• _EXERCISE DATA_:
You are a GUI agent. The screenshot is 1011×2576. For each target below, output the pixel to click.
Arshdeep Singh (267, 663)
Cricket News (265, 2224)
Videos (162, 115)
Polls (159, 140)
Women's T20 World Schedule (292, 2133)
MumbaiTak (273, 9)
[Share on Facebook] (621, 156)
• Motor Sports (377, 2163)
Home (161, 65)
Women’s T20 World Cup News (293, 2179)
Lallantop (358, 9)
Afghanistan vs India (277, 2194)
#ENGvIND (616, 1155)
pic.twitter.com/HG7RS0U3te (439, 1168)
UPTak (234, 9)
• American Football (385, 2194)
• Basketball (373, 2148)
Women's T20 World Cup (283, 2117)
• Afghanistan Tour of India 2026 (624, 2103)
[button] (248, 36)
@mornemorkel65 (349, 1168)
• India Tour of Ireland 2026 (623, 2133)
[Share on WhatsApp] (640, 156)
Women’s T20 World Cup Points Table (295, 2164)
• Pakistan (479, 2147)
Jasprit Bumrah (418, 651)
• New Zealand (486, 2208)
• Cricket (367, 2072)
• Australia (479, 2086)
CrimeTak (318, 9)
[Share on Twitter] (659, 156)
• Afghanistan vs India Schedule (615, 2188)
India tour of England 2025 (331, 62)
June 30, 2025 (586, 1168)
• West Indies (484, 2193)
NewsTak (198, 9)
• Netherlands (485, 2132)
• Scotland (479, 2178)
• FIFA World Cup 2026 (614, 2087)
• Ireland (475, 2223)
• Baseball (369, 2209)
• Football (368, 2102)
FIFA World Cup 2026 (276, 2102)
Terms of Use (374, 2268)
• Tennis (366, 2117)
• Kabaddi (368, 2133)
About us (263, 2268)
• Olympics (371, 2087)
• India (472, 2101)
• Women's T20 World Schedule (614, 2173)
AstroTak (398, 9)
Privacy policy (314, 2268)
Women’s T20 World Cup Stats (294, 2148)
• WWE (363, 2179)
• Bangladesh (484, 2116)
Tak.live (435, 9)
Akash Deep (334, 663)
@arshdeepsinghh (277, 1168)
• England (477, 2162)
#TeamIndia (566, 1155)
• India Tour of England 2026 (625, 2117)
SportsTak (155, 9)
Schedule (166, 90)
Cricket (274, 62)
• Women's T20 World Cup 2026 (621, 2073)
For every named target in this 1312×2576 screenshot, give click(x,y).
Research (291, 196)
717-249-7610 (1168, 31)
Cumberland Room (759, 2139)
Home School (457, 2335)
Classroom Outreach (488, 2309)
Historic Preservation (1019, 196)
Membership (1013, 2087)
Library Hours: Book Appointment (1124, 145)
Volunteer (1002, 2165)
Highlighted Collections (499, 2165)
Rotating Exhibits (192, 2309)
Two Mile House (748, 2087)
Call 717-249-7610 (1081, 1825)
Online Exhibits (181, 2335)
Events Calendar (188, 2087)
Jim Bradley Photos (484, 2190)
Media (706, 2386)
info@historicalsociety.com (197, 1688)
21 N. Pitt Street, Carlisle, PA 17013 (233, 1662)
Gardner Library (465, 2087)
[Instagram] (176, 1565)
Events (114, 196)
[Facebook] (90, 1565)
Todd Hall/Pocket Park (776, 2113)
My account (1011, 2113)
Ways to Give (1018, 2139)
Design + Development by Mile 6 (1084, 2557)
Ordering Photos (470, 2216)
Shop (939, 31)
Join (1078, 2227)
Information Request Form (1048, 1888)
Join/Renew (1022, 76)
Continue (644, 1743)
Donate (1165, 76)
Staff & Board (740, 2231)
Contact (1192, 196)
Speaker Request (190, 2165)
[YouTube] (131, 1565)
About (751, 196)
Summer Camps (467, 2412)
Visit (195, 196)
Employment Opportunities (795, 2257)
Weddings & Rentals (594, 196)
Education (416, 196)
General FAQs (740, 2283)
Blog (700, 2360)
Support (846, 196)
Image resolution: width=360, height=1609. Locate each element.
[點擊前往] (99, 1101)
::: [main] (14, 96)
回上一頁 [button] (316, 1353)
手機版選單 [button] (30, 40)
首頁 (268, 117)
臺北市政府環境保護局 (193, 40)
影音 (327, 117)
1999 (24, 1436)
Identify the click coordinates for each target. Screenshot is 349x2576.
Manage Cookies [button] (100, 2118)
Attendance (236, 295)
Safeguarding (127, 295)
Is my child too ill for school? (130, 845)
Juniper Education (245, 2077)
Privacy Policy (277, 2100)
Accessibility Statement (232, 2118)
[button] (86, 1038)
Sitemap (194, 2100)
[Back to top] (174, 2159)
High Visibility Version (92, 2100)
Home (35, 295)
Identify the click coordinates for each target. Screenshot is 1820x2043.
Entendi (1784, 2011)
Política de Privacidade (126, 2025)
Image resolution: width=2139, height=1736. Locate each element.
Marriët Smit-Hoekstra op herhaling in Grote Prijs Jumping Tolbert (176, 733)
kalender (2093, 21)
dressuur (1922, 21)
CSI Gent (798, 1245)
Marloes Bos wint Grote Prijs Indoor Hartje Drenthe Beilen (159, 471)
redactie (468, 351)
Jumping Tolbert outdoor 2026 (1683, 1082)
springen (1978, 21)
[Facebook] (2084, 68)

• _EXERCISE INSTRUCTIONS_: In the listing above, find the line holding "MumbaiTak (273, 9)" and the line holding "Football (385, 2194)", then output those two lines and every line between them exactly.

• _THE COMPLETED TASK_:
MumbaiTak (273, 9)
[Share on Facebook] (621, 156)
• Motor Sports (377, 2163)
Home (161, 65)
Women’s T20 World Cup News (293, 2179)
Lallantop (358, 9)
Afghanistan vs India (277, 2194)
#ENGvIND (616, 1155)
pic.twitter.com/HG7RS0U3te (439, 1168)
UPTak (234, 9)
• American Football (385, 2194)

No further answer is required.